Зондеры же пережили Seelenmord – смерть души. Впрочем, ею же страдают и немцы; я знаю это; иначе и быть не может.

Я больше не боюсь смерти, хоть и боюсь умирания. А умирания я боюсь, потому что оно будет мучительным. Только это и привязывает меня к жизни – тот факт, что расставание с ней будет мучительным. Будет мучительным.

Опыт говорит мне, что умирание никогда не длится меньше шестидесяти секунд. Даже если получить пулю в затылок и повалиться на землю, точно марионетка, чьи нити мгновенно обрезали, умирание все равно будет длиться не меньше шестидесяти секунд.

И этой растянутой на минуту смерти я все еще боюсь.

Когда Долль снова приходит, чтобы увидеть меня, я надзираю в мертвецкой за работой парикмахерской и зубной команд. Члены парикмахерской команды орудуют ножницами; члены зубной – держат в одной руке долото или маленький, но тяжелый молоток, а в другой – тупой крюк для фиксации челюсти. На скамейке в углу спит, облизываясь во сне, эсэсовец-дантист.

– Зондеркоманденфюрер. Ко мне.

– Господин.

Вынув из кобуры, но не наставив на меня свой «люгер» (как будто вес пистолета удерживает его правую руку прижатой к бедру), Долль приказывает мне идти в кладовку, где хранятся шланги и метлы, кисти и хлорка, и сам идет следом.

– Я хочу, чтобы ты пометил в своем календарике дату.

Перед тобой палка колбасы, и ты съедаешь ее, и она уходит в прошлое. Перед тобой бутылка шнапса, и ты выпиваешь ее, и она уходит в прошлое. Перед тобой теплая постель, и ты спишь в ней, и она уходит в прошлое. Перед тобой день и ночь, и они тоже уходят в прошлое.

Я питал величайшее уважение к ночным кошмарам – к их разумности и артистизму. Ныне я думаю, что они жалки. Они совершенно неспособны предъявить мне что-нибудь хотя бы отчасти столь же ужасное, как то, чем я занимаюсь каждый день, – да они и пытаться перестали. И теперь мне снятся только еда и чистота.

– Тридцатое апреля. Запомни, зондеркоманденфюрер. Вальпургиева ночь.

Сегодня десятое марта. Я чувствую себя так, точно мне подарили целую жизнь.

– Где? – продолжает он. – В Коричневом домике? У Стены слез? И сколько осталось времени? Десять сотен часов? Четырнадцать сотен? И каким способом?.. Ты выглядишь подавленным таким обилием возможностей, зондер.

– Господин.

– Почему бы тебе просто не положиться на меня?

Девяносто процентов тех, кто служит в отрядах «Мертвая голова», скорее всего, были когда-то совершенно заурядными людьми. Заурядными, прозаичными, банальными, серыми – нормальными. Они были когда-то совершенно заурядными людьми. Но больше они не заурядны.

– Но так легко ты не отделаешься, зондер. Прежде чем проститься со мной, тебе придется оказать мне услугу.
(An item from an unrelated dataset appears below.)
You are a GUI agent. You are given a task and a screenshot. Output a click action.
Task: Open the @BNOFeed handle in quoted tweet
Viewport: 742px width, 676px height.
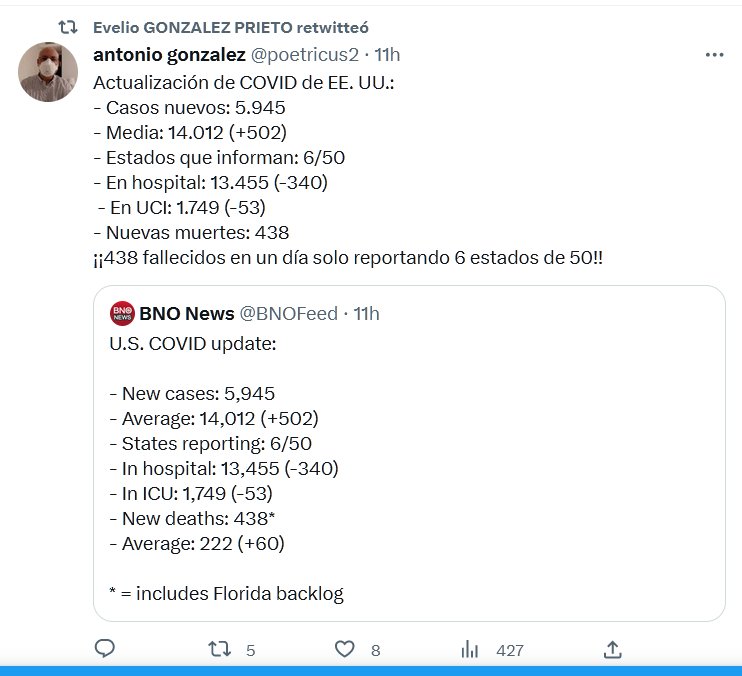click(289, 314)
Не тревожься. Предоставь все Коменданту.

Тот день в Хелмно выдался ошеломительно холодным. И наверное, о нем можно сказать только одно, он только одно и значил: день молчаливых мальчиков.

Но нет. Ветер шуршал в деревьях, ты мог это слышать. С пяти утра до пяти вечера немецкие солдаты орудовали плетьми, ты мог это слышать. Три газвагена раз за разом приходили из «замкового лагеря», разгружались в «лесном» и снова включали моторы, и ты мог это слышать.

21 января 1942-го цифры были такими огромными, что СС и Орпо отобрали еще сотню евреев, чтобы они помогали зондерам отволакивать тела к общей могиле. Эта вспомогательная команда состояла из подростков. Им не дали ни еды, ни воды, и они, голые, подгоняемые ударами плетей, проработали в снегу и окаменелой грязи двенадцать часов.

А когда стало темнеть, майор Ланге отвел мальчиков к ямам и перестрелял их одного за другим – и ты мог это слышать. Под конец у него вышли патроны и он разбивал черепа мальчиков рукояткой пистолета. И ты мог это слышать. Однако мальчики, всеми правдами и неправдами старавшиеся оказаться следующей жертвой, не издавали ни звука.

А после того еще и это.

– Она черноволосая, твоя жена, с белым прямым пробором. Похожа на скунса. Нет?

Я пожимаю плечами.

– Она работает по найму, твоя Суламифь. Искусная швея, обожает мундиры Вермахта со свастиками. Сто четвертая фабрика. А по ночам восстанавливает силы на чердаке над пекарней, что на Тломакской улице. Не так ли, зондер?

Я пожимаю плечами.

– Ее возьмут первого мая. Хорошая дата, зондер, – третья годовщина изоляции еврейской трущобы, – говорит он, оскаливая жуткие верхние зубы. – Ее возьмут первого мая и привезут сюда. Тебе не терпится увидеть твою Суламифь?

– Нет, господин.

– Ладно, я избавлю тебя от этого. Такой уж я сентиментальный старый дурак. Распоряжусь, чтобы ее убили прямо в Лодзи. Первого мая. То есть если утром того дня я не отменю мой приказ. Понятно?

Я говорю:

– Господин.

– А скажи. Был ли ты счастлив со своей Суламифью? Была ли то любовь, для которой все месяцы – май?

Я пожимаю плечами.

– Полагаю, тебе пришлось бы объяснять, почему ты несколько опустился в ее отсутствие. Не следил за собой. Ах, ничего нет хуже презрения женщины. Твоя Суламифь, она ведь женщина крупная, не так ли? Скажи, Суламифь нравилось, когда ты ее наяривал, а, зондер?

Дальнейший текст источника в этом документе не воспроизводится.